Excerpted from an e-mail message from a policyholder to the Privacy Rights Clearinghouse.

My homeowner's insurance company, Allstate, recently informed me that they need my Social Security number for my next policy renewal.

Oh? I asked why.

I was told that all insurance companies now do a credit search and that part of setting the insurance rate is based on the result of the credit search. I was not told that any returned rating would allow my insurance rates to go down (perhaps implying that the best credit rating can only minimize rate increases).

Further, I was told that the insurance companies have determined that people with low credit ratings generate more insurance claims and thus raise premium costs. They now want the Social Security number in order to do a credit search (do they need my Social Security number for this?).

Gee, I thought that my claim history was the record they needed.

Are we on the verge of being gouged by Corporate America?

I found this document on the Allstate web site:
"Why Does Allstate Use Credit Information to Evaluate Insurance Policies?"
 http://www.allstate.com/about/credit.aspx

I plan to ask Allstate if they still use claim history, which I believe should be a much better indicator than credit history. Is there a reason why they don't want to use claim history instead? By the way, you have to scrounge the Allstate web site to find this document.

A more interesting thing would be to research other insurance companies and find out what they are doing with regard to using credit reports for their rate setting. Give that some thought and the privacy impact (more widespread use of SSN creates greater potential for identity theft). In the Internet age, lots of these legacy companies don't know how to protect their customers' data.

Be sure to check out www.creditscoring.com. It is loaded.

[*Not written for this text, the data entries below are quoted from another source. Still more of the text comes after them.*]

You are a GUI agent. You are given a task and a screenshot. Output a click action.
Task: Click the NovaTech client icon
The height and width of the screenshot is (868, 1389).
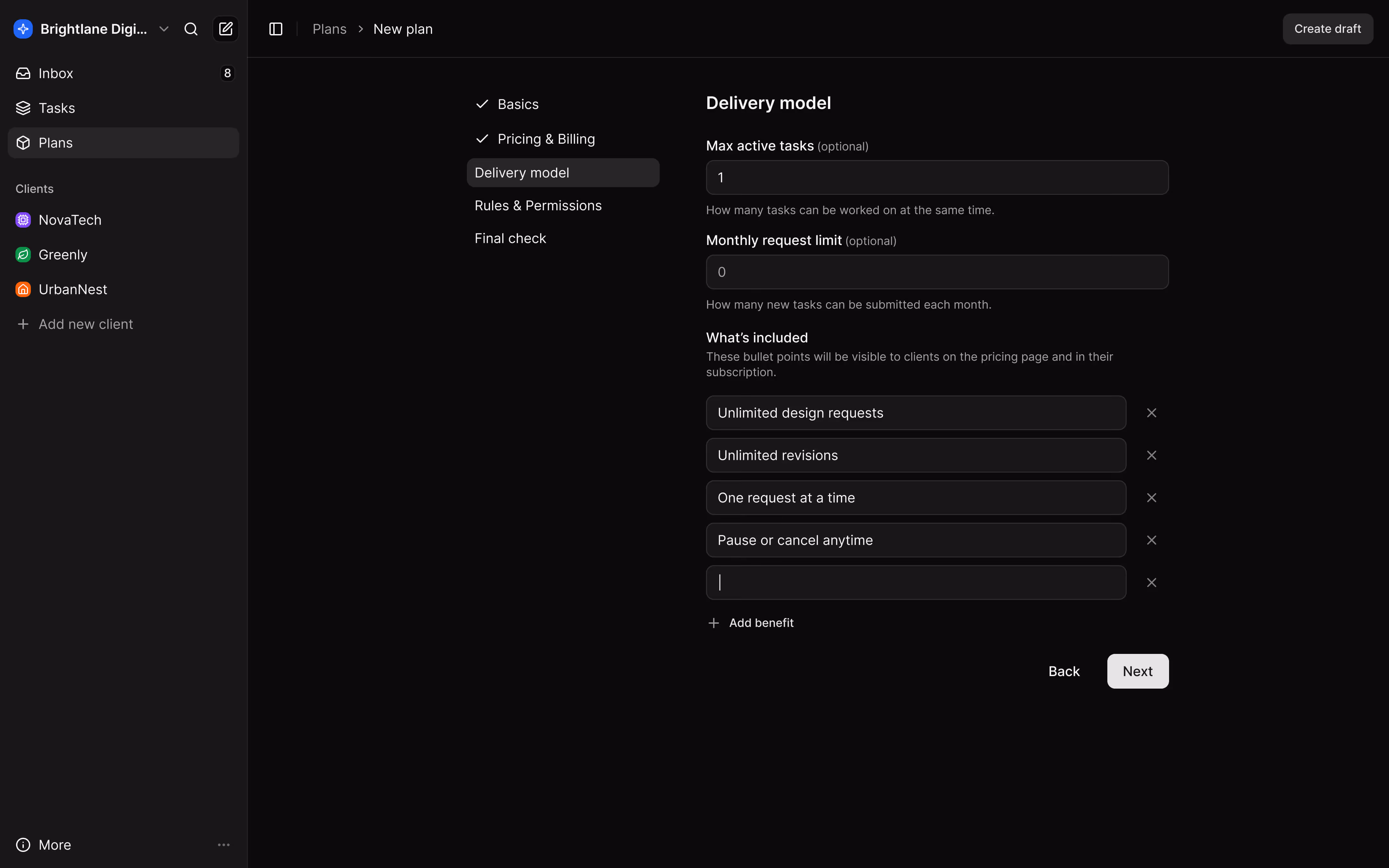click(23, 219)
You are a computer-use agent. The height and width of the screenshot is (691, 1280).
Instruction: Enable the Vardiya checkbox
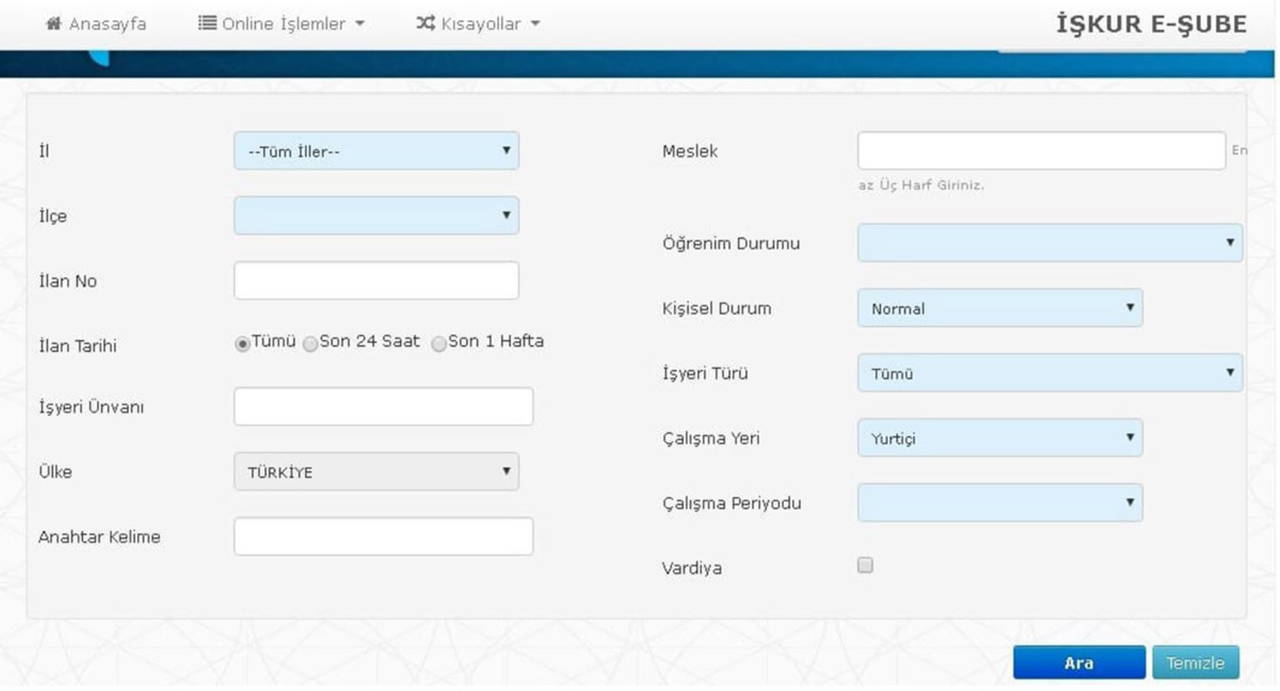(x=866, y=565)
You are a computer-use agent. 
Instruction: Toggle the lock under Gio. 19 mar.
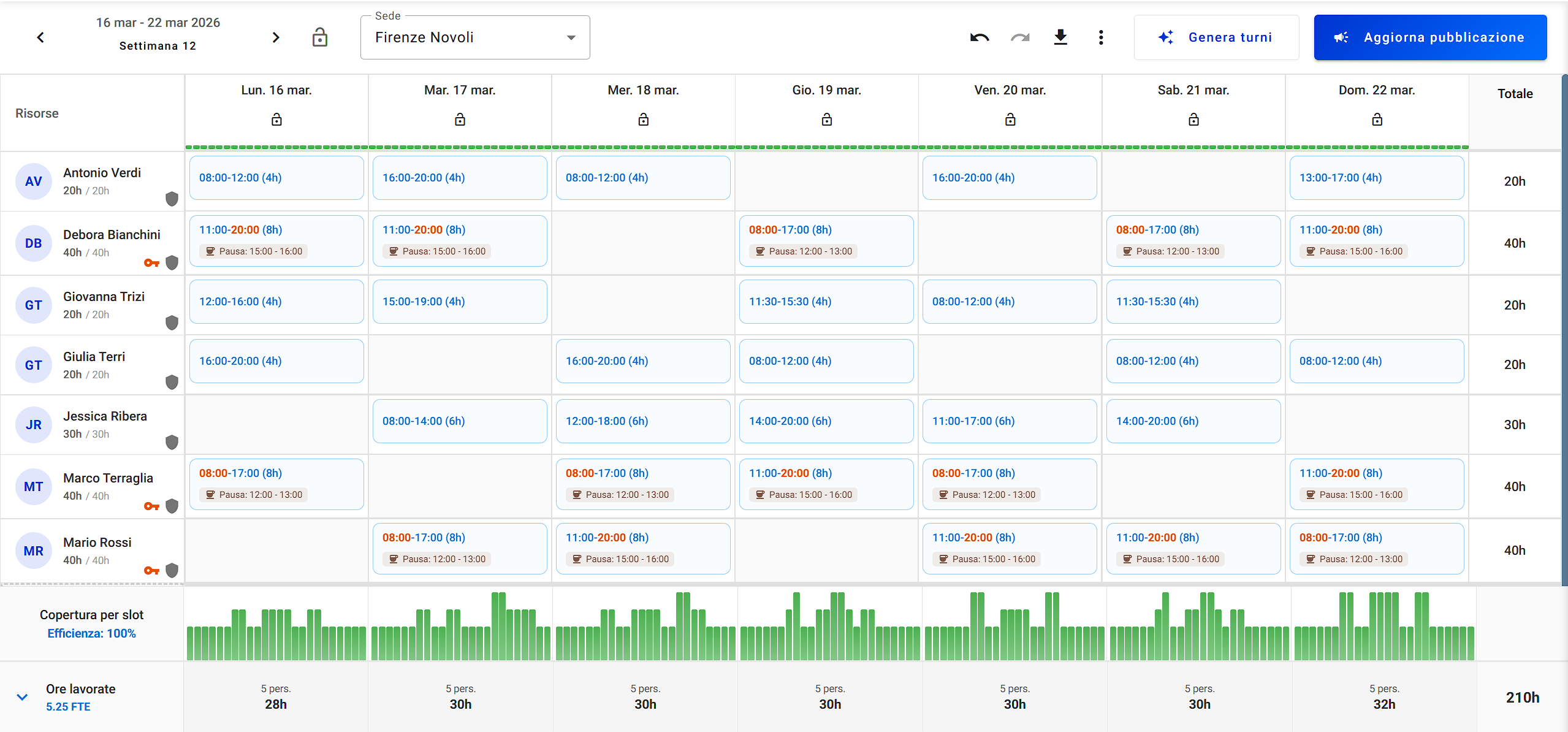826,120
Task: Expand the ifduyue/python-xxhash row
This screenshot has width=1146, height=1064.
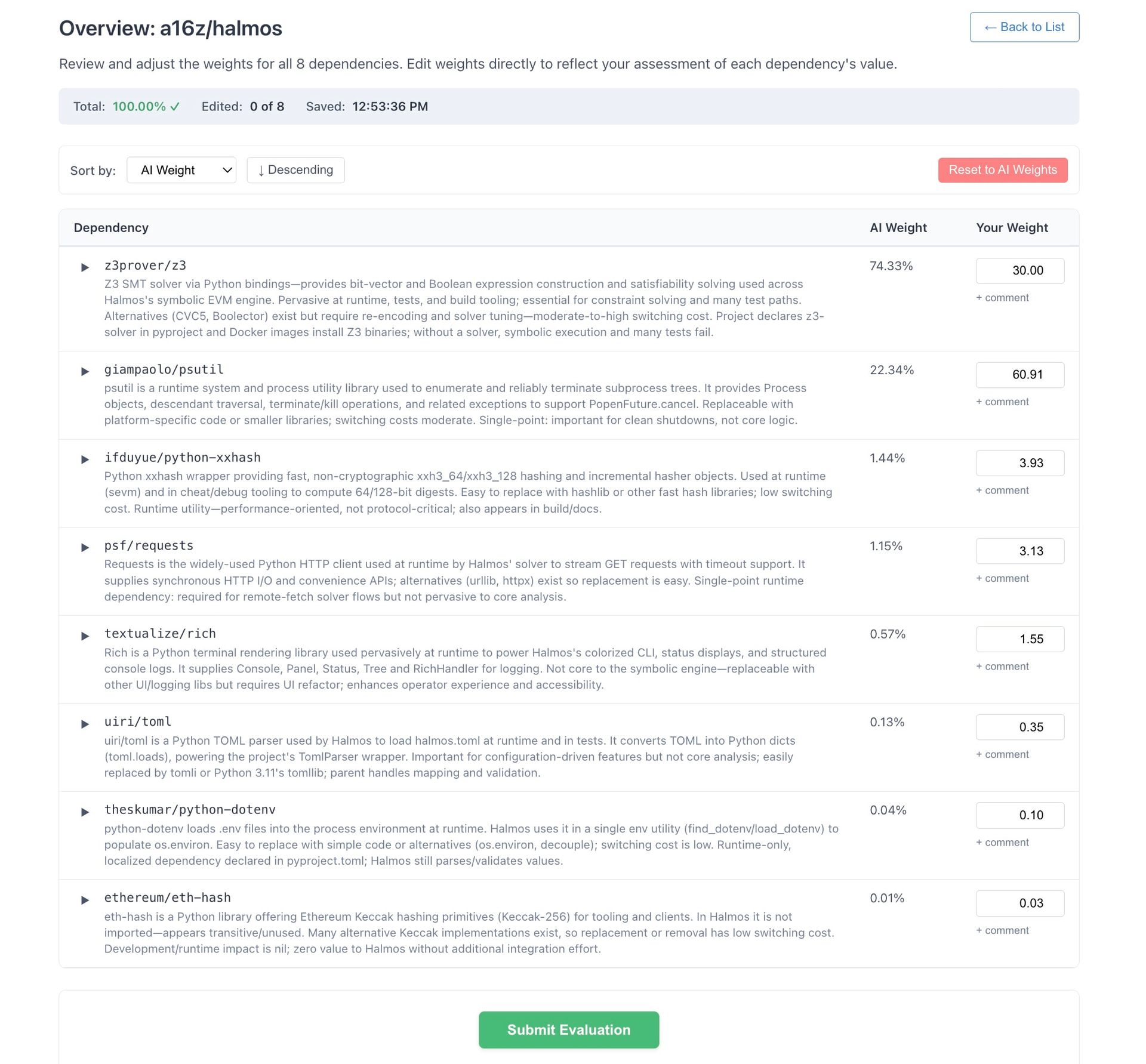Action: [85, 459]
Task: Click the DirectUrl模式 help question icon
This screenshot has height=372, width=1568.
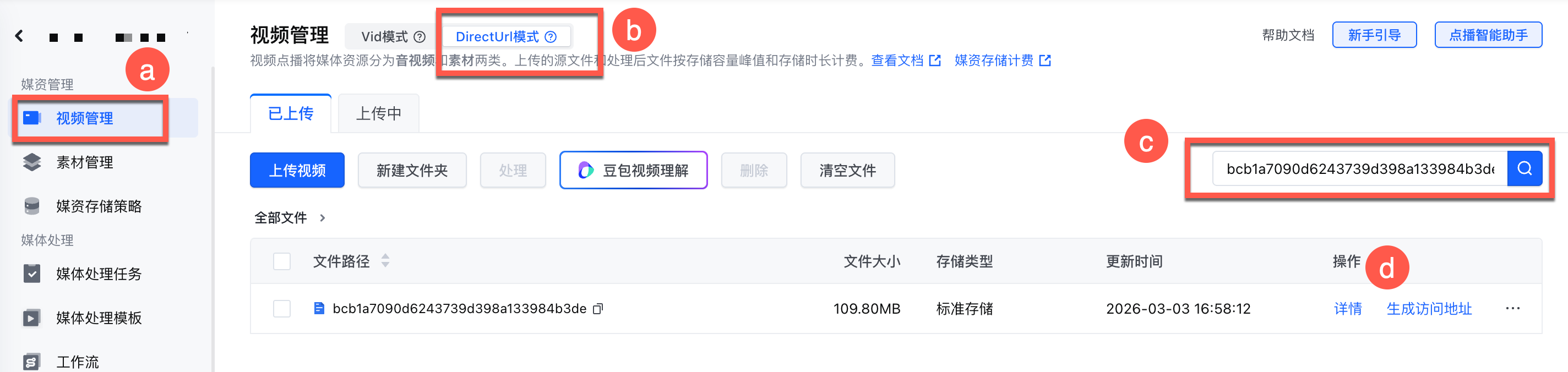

And do a Google search on the phrase "Insurance Credit Score" with the quotes included.  Some of the web sites go into the privacy aspects, redlining, and legality (already outlawed in some states). There is even a discussion about insurance companies becoming big brokers of this information since they are not covered by laws that control other financial institutions that want to broker this data. Maybe that is why everybody is trying to sell me insurance, even Amazon.com.